Karena minim fitur dan aplikasi bawaan yang sangat terbatas fungsinya, maka Anda diwajibkan menginstall banyak software untuk kegunaan yang sebetulnya adalah hal-hal dasar.

Saya install MXCamera untuk menggantikan Google Camera, agak lumayan sih jadinya. Kemudia Install ES File Explorer untuk file manager, ada sih yang bawaan tapi kurang greget gimana gitu. Kemudian beli PowerAmp untuk pemutar musik yang lebih banyak fitur, Quickpic untuk liat galeri dan MX Player untuk lihat video.

Sebenernya si, bisa aja walaupun, misal, pakai Samsung kita tetap install software pihak ketiga, tapi kan kalau itu kasusnya ingin fitur lebih, ini sih kasusnya sofwarenya gak ada.

Perangkat yang ringkih.

Udah merk lokal, harga miring, sudah pasti keliatan banget hape murah dipegang apalagi. Mulai dari layar, kamera dan tombol-tombol juga keliatan kurang “teteg” dan kurang solid.

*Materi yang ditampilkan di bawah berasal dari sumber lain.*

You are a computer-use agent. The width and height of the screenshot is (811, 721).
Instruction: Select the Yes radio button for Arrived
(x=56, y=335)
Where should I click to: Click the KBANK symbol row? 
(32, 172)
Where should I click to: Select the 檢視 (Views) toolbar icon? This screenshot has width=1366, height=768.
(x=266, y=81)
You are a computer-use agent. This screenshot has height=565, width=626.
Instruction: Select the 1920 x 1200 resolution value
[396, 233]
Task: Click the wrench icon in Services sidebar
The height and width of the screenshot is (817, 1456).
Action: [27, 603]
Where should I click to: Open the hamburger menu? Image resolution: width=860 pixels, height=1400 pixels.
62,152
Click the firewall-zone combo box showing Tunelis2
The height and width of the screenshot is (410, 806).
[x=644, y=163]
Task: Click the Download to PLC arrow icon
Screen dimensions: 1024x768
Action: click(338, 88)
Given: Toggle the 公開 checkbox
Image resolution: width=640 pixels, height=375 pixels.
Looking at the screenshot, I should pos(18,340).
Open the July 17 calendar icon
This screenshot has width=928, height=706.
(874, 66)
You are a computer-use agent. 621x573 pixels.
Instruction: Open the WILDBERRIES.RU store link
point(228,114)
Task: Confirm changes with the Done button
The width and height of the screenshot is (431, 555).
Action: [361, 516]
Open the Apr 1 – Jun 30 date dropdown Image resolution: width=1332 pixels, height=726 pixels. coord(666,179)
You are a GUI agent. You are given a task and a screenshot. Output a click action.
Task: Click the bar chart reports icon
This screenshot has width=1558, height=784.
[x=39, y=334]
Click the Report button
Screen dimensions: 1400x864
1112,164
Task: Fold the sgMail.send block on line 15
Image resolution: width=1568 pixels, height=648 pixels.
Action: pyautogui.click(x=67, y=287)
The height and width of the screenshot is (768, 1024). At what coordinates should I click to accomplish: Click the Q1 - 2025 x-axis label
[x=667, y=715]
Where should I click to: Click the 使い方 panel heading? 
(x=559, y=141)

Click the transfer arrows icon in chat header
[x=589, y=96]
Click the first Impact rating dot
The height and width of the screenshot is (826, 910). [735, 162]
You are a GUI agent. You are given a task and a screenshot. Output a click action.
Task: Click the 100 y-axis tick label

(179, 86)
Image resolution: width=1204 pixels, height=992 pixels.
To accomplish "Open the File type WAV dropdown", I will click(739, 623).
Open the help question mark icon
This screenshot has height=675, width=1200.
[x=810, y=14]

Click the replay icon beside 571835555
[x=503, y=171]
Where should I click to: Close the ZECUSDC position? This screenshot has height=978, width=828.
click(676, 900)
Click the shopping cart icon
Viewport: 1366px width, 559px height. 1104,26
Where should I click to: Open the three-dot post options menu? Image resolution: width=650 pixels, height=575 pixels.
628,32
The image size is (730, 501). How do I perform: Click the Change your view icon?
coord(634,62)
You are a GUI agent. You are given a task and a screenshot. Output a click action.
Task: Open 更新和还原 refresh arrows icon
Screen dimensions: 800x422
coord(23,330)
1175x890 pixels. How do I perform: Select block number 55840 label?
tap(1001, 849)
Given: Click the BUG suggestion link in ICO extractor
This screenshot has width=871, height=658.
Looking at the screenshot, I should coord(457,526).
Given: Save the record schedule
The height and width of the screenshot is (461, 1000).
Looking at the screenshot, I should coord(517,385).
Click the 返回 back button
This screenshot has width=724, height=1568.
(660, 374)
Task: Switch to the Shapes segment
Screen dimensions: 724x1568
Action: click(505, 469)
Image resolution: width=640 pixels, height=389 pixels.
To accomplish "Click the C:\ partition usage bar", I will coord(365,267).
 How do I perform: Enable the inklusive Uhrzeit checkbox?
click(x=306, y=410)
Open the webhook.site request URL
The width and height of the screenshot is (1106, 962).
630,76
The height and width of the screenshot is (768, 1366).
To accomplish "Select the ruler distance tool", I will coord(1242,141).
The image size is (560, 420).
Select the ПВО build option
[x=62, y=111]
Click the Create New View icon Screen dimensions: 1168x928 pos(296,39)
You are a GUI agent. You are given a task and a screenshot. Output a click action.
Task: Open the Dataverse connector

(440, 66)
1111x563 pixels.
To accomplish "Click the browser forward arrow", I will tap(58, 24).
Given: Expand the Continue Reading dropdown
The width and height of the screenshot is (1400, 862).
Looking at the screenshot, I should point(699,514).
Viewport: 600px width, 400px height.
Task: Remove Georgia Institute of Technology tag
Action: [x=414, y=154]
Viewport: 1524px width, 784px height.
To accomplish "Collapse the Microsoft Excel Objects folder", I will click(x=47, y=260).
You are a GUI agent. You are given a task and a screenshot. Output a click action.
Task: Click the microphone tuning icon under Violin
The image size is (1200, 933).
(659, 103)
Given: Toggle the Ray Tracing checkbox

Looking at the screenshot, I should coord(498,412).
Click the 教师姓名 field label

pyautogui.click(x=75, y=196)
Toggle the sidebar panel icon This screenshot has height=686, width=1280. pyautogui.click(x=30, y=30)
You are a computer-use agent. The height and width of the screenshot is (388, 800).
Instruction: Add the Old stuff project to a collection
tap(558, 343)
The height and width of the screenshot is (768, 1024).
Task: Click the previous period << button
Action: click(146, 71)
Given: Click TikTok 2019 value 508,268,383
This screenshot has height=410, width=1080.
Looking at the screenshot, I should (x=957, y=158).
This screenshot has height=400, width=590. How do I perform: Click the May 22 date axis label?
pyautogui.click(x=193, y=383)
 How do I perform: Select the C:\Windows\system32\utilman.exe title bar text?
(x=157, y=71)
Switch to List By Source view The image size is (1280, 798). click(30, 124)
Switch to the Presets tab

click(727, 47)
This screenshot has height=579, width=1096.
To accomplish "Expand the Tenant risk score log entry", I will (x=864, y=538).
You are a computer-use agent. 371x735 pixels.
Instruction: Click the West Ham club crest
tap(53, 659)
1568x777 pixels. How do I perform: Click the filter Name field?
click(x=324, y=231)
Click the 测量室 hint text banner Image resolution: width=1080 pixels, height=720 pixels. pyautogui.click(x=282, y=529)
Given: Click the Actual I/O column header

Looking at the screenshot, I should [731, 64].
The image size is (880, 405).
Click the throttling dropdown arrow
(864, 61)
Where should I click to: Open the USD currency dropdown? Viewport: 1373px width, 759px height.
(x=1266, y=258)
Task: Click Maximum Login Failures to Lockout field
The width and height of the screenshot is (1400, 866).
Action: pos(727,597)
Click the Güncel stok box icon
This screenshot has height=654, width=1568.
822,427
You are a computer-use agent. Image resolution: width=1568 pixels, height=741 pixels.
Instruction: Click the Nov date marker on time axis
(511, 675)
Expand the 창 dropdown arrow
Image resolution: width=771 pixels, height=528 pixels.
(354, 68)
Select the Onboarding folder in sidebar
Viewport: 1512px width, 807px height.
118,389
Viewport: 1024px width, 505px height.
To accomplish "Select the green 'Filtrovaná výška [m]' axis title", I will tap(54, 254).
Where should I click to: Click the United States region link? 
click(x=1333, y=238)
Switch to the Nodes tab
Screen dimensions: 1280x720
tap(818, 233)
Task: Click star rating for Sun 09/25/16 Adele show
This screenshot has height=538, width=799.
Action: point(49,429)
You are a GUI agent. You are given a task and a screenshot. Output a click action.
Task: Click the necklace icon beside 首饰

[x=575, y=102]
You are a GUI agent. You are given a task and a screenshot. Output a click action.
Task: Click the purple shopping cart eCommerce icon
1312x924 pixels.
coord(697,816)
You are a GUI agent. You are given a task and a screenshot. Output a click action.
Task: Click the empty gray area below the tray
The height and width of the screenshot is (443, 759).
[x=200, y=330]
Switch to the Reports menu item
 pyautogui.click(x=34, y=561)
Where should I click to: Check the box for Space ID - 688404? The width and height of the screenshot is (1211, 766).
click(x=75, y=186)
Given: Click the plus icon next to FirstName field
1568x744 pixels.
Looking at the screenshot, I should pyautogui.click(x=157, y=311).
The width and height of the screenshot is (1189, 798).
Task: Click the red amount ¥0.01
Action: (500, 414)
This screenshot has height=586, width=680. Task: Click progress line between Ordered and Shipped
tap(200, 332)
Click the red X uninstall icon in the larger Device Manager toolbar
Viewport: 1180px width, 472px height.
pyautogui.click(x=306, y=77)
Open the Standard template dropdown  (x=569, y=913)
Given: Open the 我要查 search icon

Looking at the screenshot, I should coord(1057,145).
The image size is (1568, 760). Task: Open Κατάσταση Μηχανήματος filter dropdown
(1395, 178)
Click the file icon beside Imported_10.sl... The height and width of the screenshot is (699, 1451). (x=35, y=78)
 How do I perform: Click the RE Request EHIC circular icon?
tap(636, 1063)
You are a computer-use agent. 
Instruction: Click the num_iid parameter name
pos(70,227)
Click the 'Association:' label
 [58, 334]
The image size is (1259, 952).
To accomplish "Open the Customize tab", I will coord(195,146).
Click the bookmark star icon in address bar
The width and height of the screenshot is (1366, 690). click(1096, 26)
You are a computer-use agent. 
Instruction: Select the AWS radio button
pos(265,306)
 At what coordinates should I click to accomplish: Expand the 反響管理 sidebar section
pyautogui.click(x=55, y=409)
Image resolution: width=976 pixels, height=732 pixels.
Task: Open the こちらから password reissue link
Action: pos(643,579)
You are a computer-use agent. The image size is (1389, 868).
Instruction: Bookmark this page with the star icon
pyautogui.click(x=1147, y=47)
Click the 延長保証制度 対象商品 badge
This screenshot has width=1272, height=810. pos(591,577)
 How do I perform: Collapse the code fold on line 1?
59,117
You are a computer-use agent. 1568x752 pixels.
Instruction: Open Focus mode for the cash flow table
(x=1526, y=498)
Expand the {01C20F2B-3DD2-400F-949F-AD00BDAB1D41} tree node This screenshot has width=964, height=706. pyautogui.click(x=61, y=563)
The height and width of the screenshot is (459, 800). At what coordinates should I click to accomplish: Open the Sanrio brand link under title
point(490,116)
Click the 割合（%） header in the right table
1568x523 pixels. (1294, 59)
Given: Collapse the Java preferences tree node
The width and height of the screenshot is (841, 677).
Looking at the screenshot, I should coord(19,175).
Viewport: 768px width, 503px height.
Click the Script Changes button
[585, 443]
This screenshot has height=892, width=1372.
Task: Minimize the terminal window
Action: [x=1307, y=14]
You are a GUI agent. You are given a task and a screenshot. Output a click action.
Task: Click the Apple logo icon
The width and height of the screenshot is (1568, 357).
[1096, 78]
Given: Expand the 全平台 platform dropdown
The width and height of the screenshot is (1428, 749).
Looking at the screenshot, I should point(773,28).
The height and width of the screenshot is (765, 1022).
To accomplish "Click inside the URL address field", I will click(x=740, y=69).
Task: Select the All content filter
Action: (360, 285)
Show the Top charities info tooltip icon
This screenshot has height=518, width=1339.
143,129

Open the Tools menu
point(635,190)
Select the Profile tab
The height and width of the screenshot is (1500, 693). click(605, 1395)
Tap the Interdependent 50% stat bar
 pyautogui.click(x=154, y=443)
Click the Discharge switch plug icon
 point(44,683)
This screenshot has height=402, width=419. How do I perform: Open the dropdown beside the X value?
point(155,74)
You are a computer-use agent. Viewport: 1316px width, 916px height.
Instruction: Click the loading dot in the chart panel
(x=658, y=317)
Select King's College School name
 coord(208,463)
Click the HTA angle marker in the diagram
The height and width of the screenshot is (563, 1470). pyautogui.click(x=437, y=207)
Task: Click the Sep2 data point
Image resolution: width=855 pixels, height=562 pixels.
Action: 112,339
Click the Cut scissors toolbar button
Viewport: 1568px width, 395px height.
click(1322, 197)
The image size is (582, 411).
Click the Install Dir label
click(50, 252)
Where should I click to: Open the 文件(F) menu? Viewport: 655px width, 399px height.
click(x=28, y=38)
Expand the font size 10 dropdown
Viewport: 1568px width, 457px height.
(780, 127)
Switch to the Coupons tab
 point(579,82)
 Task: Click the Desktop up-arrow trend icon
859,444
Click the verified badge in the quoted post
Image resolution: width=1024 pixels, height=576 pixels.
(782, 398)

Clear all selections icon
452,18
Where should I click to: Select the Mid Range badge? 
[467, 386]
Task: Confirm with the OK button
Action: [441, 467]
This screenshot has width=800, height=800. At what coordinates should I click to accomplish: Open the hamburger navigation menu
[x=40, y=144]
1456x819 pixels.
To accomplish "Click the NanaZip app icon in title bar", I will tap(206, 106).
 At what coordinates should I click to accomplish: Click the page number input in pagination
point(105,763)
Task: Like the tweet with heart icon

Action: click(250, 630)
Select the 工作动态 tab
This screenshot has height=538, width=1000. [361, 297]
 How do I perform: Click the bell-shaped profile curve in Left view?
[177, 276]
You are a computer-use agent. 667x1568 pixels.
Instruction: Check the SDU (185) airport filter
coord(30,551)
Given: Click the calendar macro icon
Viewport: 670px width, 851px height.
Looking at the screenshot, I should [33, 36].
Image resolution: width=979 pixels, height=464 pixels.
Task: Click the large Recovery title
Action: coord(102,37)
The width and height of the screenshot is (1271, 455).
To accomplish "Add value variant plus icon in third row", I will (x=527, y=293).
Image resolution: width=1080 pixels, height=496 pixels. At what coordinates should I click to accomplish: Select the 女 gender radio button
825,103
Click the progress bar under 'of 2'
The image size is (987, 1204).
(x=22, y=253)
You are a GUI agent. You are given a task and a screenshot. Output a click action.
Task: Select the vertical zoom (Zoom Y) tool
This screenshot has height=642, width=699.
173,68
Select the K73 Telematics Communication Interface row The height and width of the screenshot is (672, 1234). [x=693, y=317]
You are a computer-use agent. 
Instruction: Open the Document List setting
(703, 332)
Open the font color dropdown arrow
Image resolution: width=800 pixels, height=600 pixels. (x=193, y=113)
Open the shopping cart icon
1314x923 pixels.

Antarmuka yang membosankan.

Saya udah berkali-kali install launcher karena tampilan drawer dari Android One itu terlalu biasa-biasa aja. Juga nggak banyak kustomisasi tampilan yang bisa jadi pilihan. Paling wallpaper.

Nah, itu dia sekelumit tentang Android One. Kalau Anda punya budget selangit dan pengen pengalaman Android Murni, ada Nexus Project nya Google. Nexus adalah versi flagship-nya Android One. Atau yang terbaru Anda bisa membeli Google Pixel.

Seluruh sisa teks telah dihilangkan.